Question

A cylindrical resistor of radius 5.00mm and length2.0 cmis made of material that has a resistivity of $\mathbf{3}\mathbf{.}\mathbf{5}\mathbf{\times }{\mathbf{10}}^{\mathbf{-}\mathbf{5}}\mathbf{\Omega }\mathbf{.}\mathbf{m}$ .What are (a) the magnitude of the current density and (b) the potential difference when the energy dissipation rate in the resistor is 1.0 W?

Short answer

1. The magnitude of the current density is $1.3\times {10}^5\mathrm{A}/{\mathrm{m}}^2$.
2. The potential difference when the energy dissipation rate in the resistor is 1.0 W is $9.4\times {10}^{-2}\mathrm{V}$.

Step-by-step solution

The given data:

The radius of the cylindrical resistor,$\mathrm{r}=5\mathrm{mm}=5\times {10}^{-3}\mathrm{m}$

Length of the resistor,$\mathrm{L}=2\mathrm{cm}=2\times {10}^{-5}\mathrm{m}$

The resistivity of the material, $\mathrm{p}=3.5\times {10}^{-5}\mathrm{\Omega }.\mathrm{m}$

Energy dissipation rate, P = 1.0 W

Understanding the concept of the current density and potential difference:

Using the current density formula, you first compare current density and power; then find the total current density.
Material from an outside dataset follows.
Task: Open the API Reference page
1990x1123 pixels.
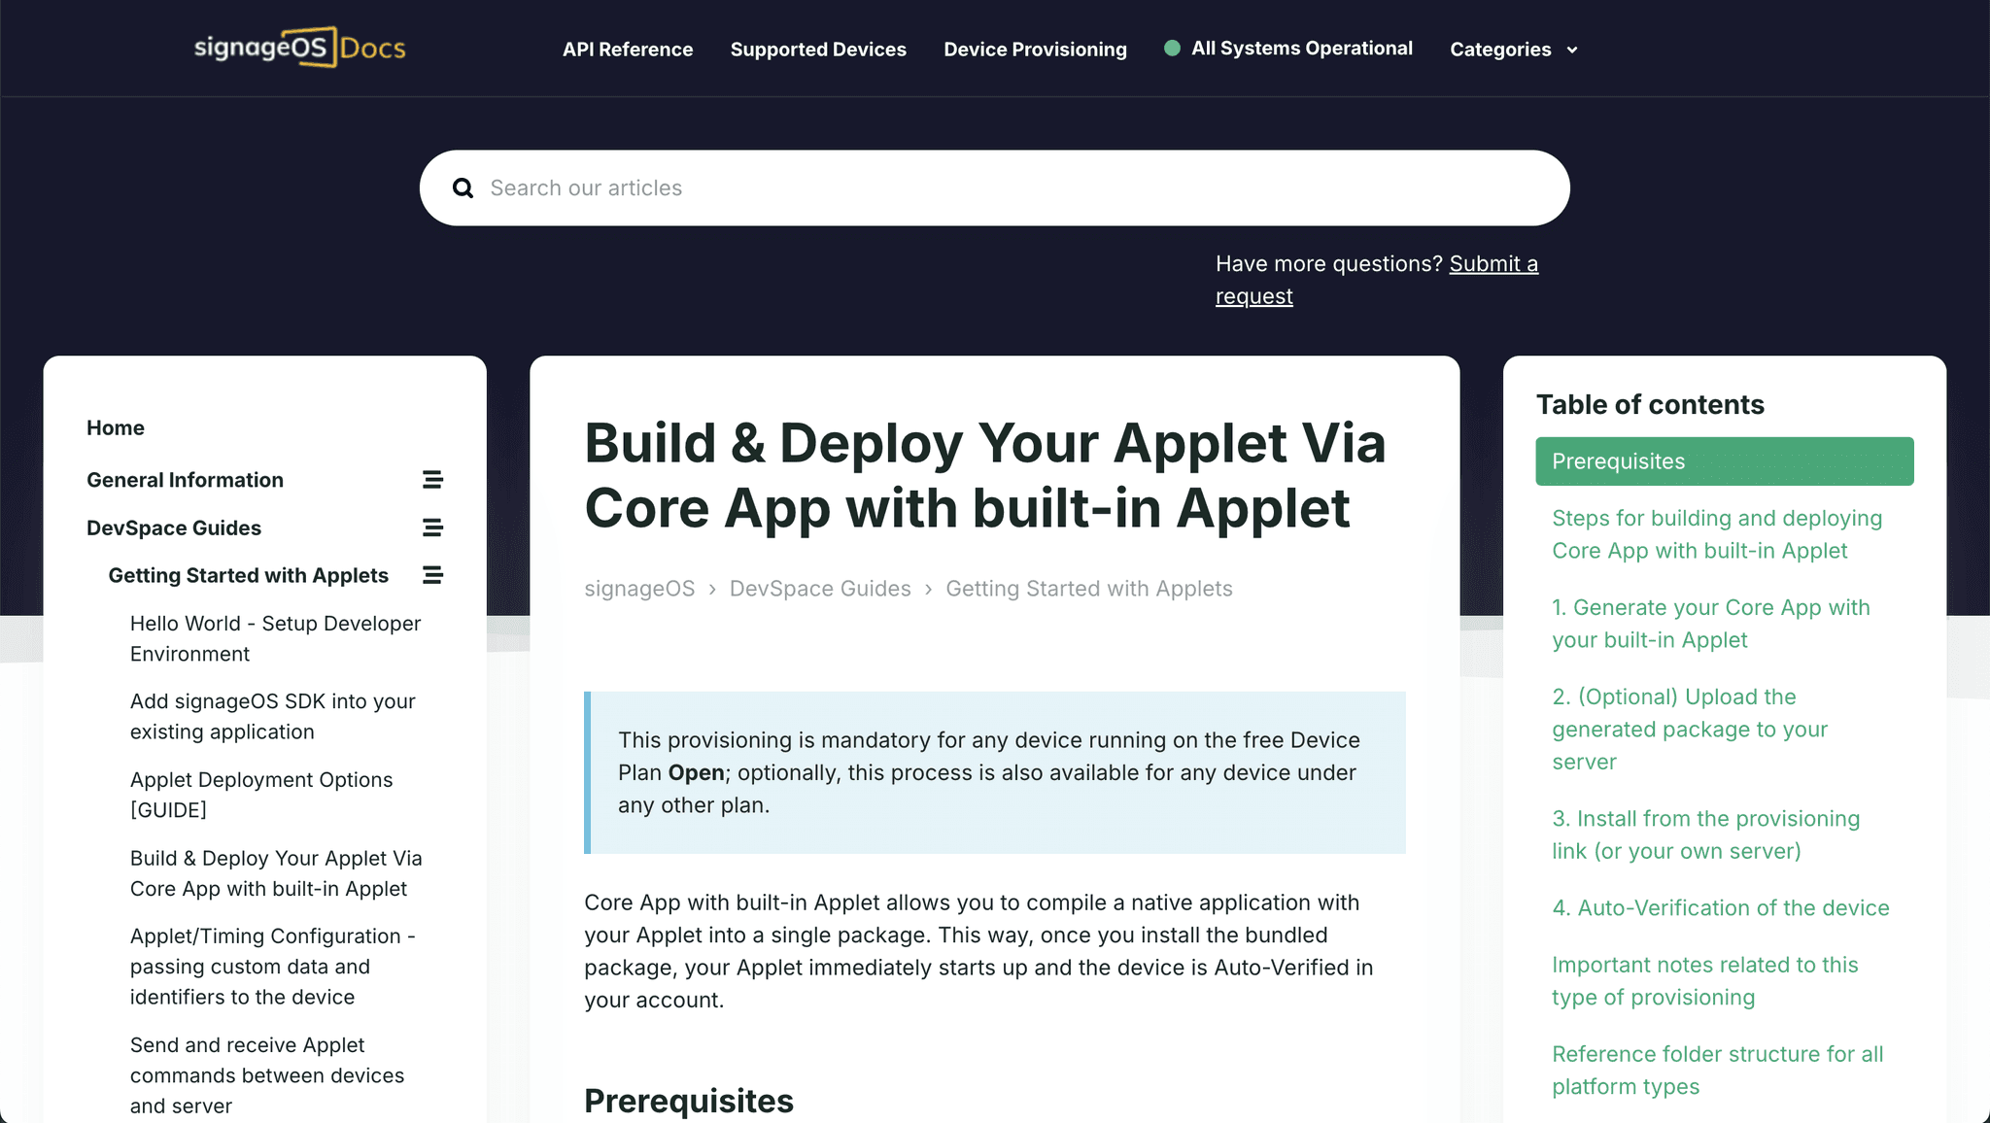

From Equations 26-26, you can conclude that power is the product of current and potential, where current can be written in the form of current. So then calculate the total potential difference.

Formulas:

The current density of a material having uniform current flow,

$\mathrm{J}=\frac{\mathrm{i}}{\mathrm{A}}$ ….. (1)

Here, i is the current and A is the area.

The electric power in terms of potential difference,

P = iV ….. (2)

Here, V is the potential difference.

The rate of energy dissipation from the system,

$\mathrm{P}={\mathrm{i}}^2\mathrm{R}$ ….. (3)

The resistance of a material,

$\mathrm{R}=\frac{\mathrm{pL}}{\mathrm{A}}$ ….. (4)

Here, p is the resistivity and L is the length.

The cross-sectional area of a circular surface,

$\mathrm{A}={\mathrm{\pi r}}^2$ ….. (5)

(a) Calculation of the magnitude of the current density:

Substituting the value of current from equation (1) and the value of resistance from equation (4) in equation (3), you can get the following equation of the power generated as follows:

$$\begin{gathered} \mathrm{P}={\mathrm{J}}^2{\mathrm{A}}^2\frac{\mathrm{pL}}{\mathrm{A}} \\ ={\mathrm{J}}^2\mathrm{ApL} \end{gathered}$$

Rearrange the above equation for current density and substituting the value from equation (5), you have the magnitude of the current density using the given data as follows:

$$\begin{gathered} \mathrm{J}=\sqrt{\frac{\mathrm{P}}{{\mathrm{\pi r}}^2\mathrm{pL}}} \\ =\sqrt{\frac{1}{3.14\times {\left(5\times {10}^{-3}\right)}^2\times 3.5\times {10}^{-5}\times 2\times {10}^{-2}}} \\ =\sqrt{\frac{1}{549.5\times {10}^{-13}}} \\ =\sqrt{1.8198\times {10}^{10}} \\ \mathrm{J}=1.349\times {10}^5 \\ =1.3\times {10}^5\mathrm{A}/{\mathrm{m}}^2 \end{gathered}$$

Hence, the value of the current density is $1.3\times {10}^5\mathrm{A}/{\mathrm{m}}^2$.

(b) Calculation of the potential difference:

Now, substituting the value of current of equation (1) in equation (2), you can get the equation of the rate of dissipated energy as follows:

P = JAV

By rearranging the above equation and using area value of equation (5), you obtain the value of the potential difference using the given data as follows:

$$\begin{gathered} \mathrm{V}=\frac{\mathrm{P}}{{\mathrm{J\pi r}}^2} \\ =\frac{1}{1.349\times {10}^5\times 3.14\times {\left(5\times {10}^{-3}\right)}^2} \\ =9.4\times {10}^{-2}\mathrm{V} \end{gathered}$$

Hence, the value of the potential difference is $9.4\times {10}^{-2}\mathrm{V}$.